2) You pay top dollar. This is significant in the acquisition of ADS, the publisher of SuperPages in British Columbia and Alberta. Yellow Pages Group (the name of Yellow Media at the time) provides $ 2.55 billion in cash to private equity firm Bain Capital. The U.S. fund had laid hands on ADS five months earlier at a price of 1.99 billion. With the rapid return of 28%, Bain manages a big deal. There is the "? Smart capital?" (Smart money) and "? Capital fooled?".
3) An independent analyst of the firm Veritas Investment Research believes that these acquisitions in series - there are 4.5 billion since 2003?! - Mask a slowdown in growth. You do not know. Five years later, you're forced to write off $ 2.9 billion in intangible assets.
4) Lack of pot, the federal government to change without warning the rules on income trusts in the fall of 2006. Yellow Media, a darling of the stock market is heavily affected. It must pay tax?! Rather than pay the debt of Montreal society, you shrug your distributions paid to unitholders in order to reassure the markets. At $ 1.09 per unit, these distributions represent a very high proportion (84%) of cash available in 2007, according to analysts' forecasts. You repeat the process again, the distribution reached $ 1.17 this time. Alouette?!
5) The reality catches up with you in 2009 and 2010. Even if it's been years since your CEO talking about digital turn in all forums, new media revenues fail to offset the slowdown of your traditional activities, which still make up the overwhelming majority of your income. In May 2009, you proclaim the first of a series of reductions in your distributions / dividends, which fell by 80 cents to $ 1.17 per year. You do not put your business model in question and you keep the management team in place, including Marc Tellier, boss since 2001.
6) You must convert your income trust to a corporation. The conversion operation and promotion costs overpriced, or 48.5 million, including $ 30 million only in conversion costs. It is 20 times higher than average, calculates an analyst at National Bank Financial. Coincidentally, these high costs, which are excluded from the calculation of operating income, allow senior management to reach, but only just, a spate of stock options. And that, under a new long-term incentive program you have adopted, at the same time you have reduced to 45 the age at which Marc Tellier can retire without actuarial penalty. You close your eyes.
7) After the operation, your distribution of 80 cents has turned into dividend of 65 cents and 15 cents and then to zero percent. In all cuts (except the last, it goes without saying), you swear on your mother's head that the dividend payment to shareholders will be maintained. Investors - the poor?! - You still believe our word, although they are fewer and fewer. Your actions, which have already exchanged more than $ 16, are worth more than a handful of pennies.

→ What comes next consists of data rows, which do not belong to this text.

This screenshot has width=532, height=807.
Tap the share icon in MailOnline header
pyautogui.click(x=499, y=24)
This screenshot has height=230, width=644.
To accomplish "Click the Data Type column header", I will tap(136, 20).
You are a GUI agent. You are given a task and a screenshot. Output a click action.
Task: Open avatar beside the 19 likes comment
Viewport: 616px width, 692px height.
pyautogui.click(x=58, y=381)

8) To reduce the burden of your debt, you sell the only activity that works well and has a bright future?: Sites and publications related to the automotive sector, representing 85% of the profits from your local Trader. You conclude the sale below cost in the hope (vain) to avoid a discount of credit rating agencies. Your long-term debt, which amounted to $ 2.2 billion at June 30, remains high, even if this transaction and others have refunds totaling $ 700 million this summer.

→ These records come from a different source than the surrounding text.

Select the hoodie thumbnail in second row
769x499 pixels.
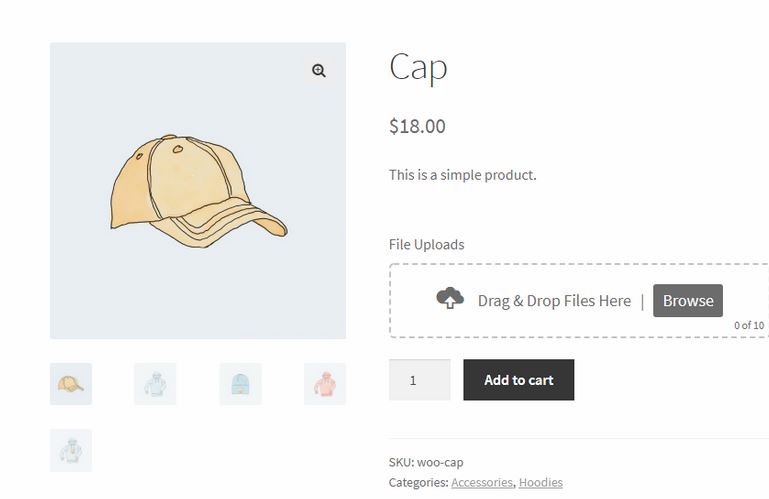point(71,450)
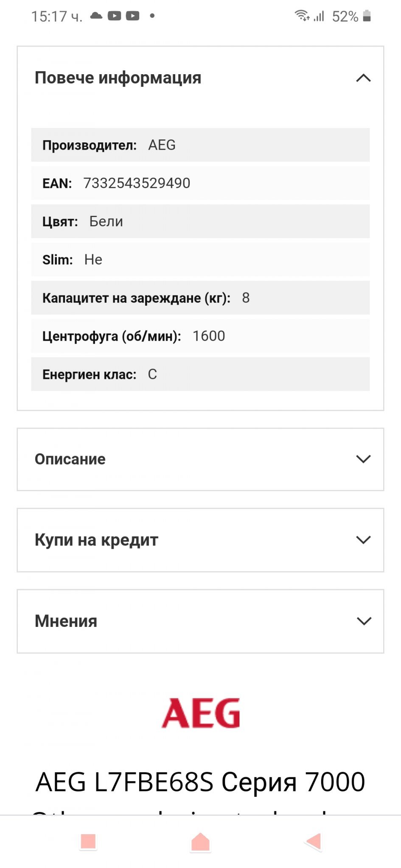Tap the AEG L7FBE68S Серия 7000 heading
Screen dimensions: 401x868
(200, 782)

9) You describe yourself as misunderstood and make sure that your company will eventually reap the benefits of its new business strategy, Solution 360 degrees. Looking to support you on your strength, your long-standing relationship with small businesses and SMEs. But you know in your heart of hearts, that your services require an army of representatives. That profit margins are low. That revenues are not recurring. That competition is intense in this space where barriers to entry are virtually nonexistent. Recognizing this, you pray.
10) The same bankers who have allowed you to pay what was left of your dividend you have made an appointment in February 2013. At that time, Yellow Media will pay its line of credit of $ 500 million. You pray.